- Black Lake Bayou

Location
- Country: United States / Louisiana

Physical characteristics
- • location: Black Lake
- Length: 169 km (105 mi)

= Black Lake Bayou =

Black Lake Bayou is a 105 mi waterway in northwest Louisiana, United States, that extends from north of Gibsland and travels south to Clarence. The watershed covers much of northwest Louisiana. The bayou meanders its way through Claiborne, Webster, Bienville, Red River and Natchitoches parishes. Black Lake Bayou empties into Black Lake, which drains to Saline Bayou, a tributary of the Red River.

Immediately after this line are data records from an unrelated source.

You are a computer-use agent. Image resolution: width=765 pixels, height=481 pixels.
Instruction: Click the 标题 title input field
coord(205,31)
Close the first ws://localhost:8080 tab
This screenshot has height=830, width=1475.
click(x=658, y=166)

Black Lake Bayou runs near the towns of Minden, Dubberly, Fryeburg, Gibsland, Mount Lebanon, Jamestown, Castor, Martin, and Ashland. Kepler Lake is also a part of the Black Lake Bayou watershed. Black Lake Bayou runs underneath Louisiana Highways 154, 156, 531, 792, 4, 507, and 155.

==Landscape==
The bayou is choked by trees—bridge overpasses are the only places where the bayou is easily accessed and usually where people fish. There is a crude boat launch at Nix Crossing, which is 2–3 miles north of Castor and 3–4 miles south of Jamestown. Nix Crossing is one of the widest and deepest parts of Black Lake Bayou.

The Kansas City Southern Railroad had a bridge that crossed Black Lake Bayou at Nix Crossing until the rails to trails program deconstructed it—the pilings still stand in the water.

There are and have been two well built boat launches in Red River parish since the mid 1970s. The north most is called the 'Moody Stretch' boat launch and the southernmost, only a few miles away, is called the 'Cannon Place' boat launch. Both are clearly visible using Google Earth.

These two areas were built using parish and state funding in the mid 1970s. In addition to the boat launch there was also an area of approximately one acre cleared and fenced with sheds, barbecue grills, and latrines. Many people used these two areas for years. But by the mid 1990s the sheds, grills, and latrines were destroyed mostly due to vandalism. However, to this day the boat launches are still very usable.